Of course this post is not a rule-book. Everyone has his/her own experience and opinion which might be different than mine. If this is the case I would be glad to discuss about them in the comments sections bellow or in email conversation.
Don’t forget to share this with your fellow tango dancers so they could benefit from my experience as well.
Yves, organizer, DJ, teacher, Switzerland. says
Hi: Here are 5 other mistakes tango djs also make far too often (local or international)
– superloud cortinas (or too “danceable” cortinas)
– bad equalization (pushing the mid range to “hear the singer” and cutting the bass)
– “stuck in the golden age” style (no 30s, no 50s music)

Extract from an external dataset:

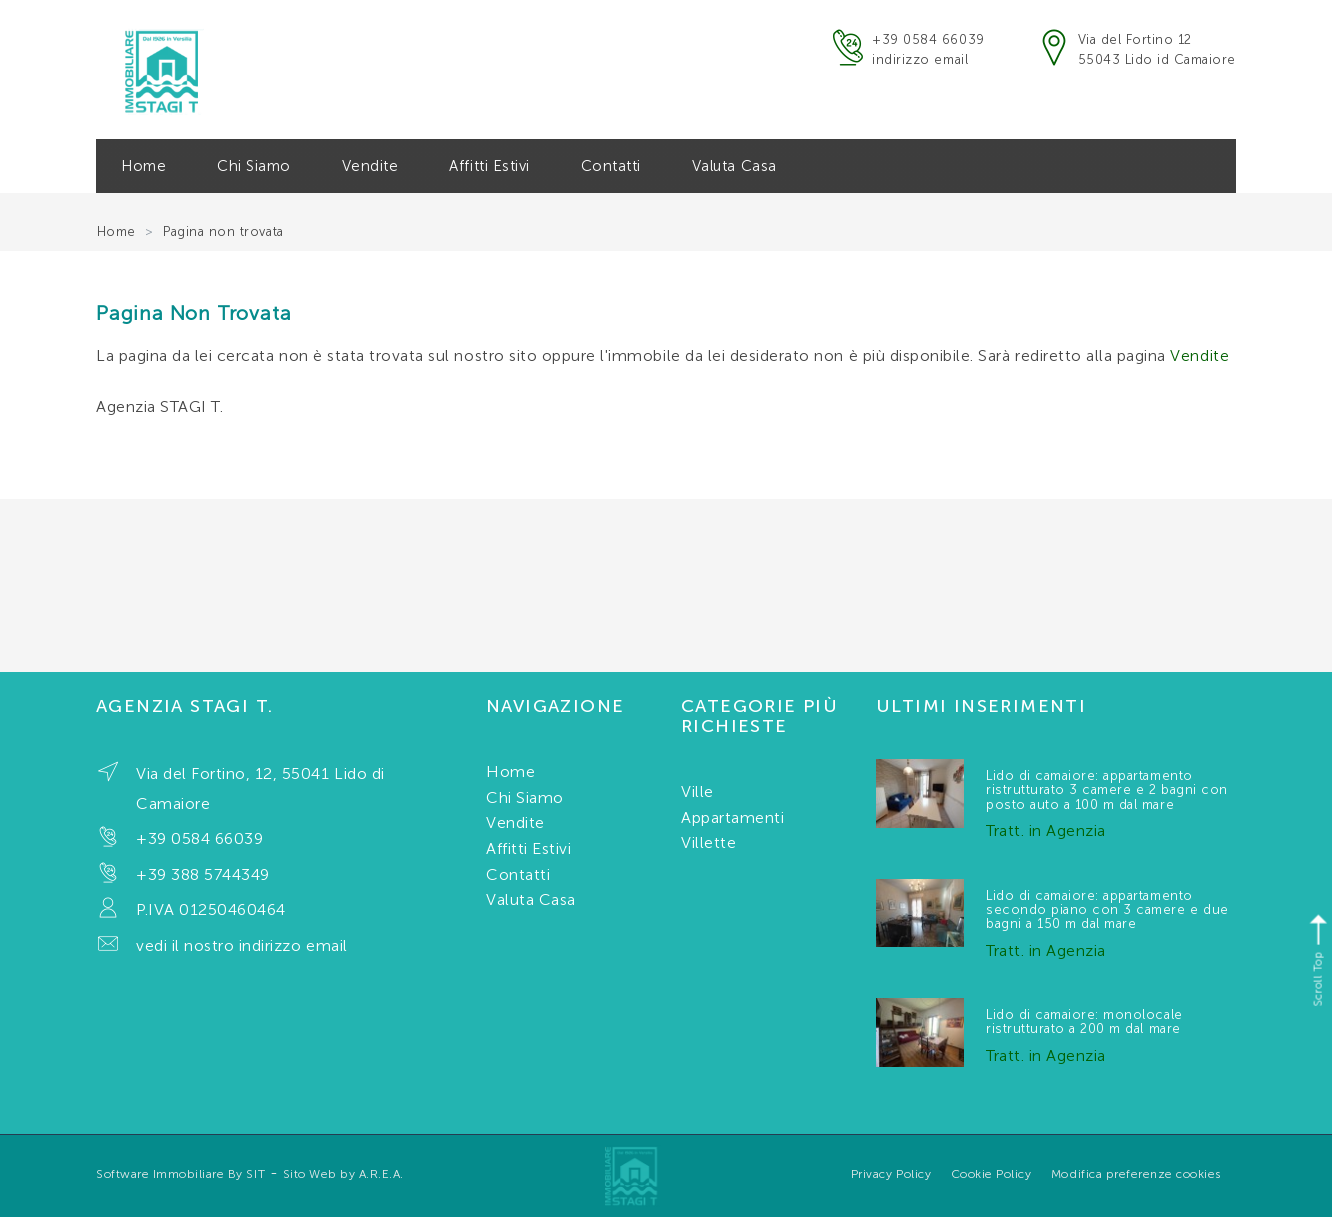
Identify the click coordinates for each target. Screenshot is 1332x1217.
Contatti (611, 166)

– using low quality, skipping, reverbed mp3s when there are better alternatives
– not managing the volume differences between tracks or tandas
Ivica says
Hi Yves, thanks for the comment – you have really good points here – I agree with them all, even in my opinion they are not the most common mistakes…
I would just not agree completely with the third one – I think it is also mistake when DJs play music later than 1950s (or at least more than one tanda) since that music was not made for dancing, but for listening. After the 1950s orchestras moved to radio and TV, to concerts – and their music is not for dancing anymore, their intention was not to make music for dancing. I wrote about this topic in my post about “The principles of danceability”
Chris says
Yves wote: “stuck in the golden age” style (no 30s, no 50s music)”
Point of information: the Golden Age includes lots of 30s and 50s music.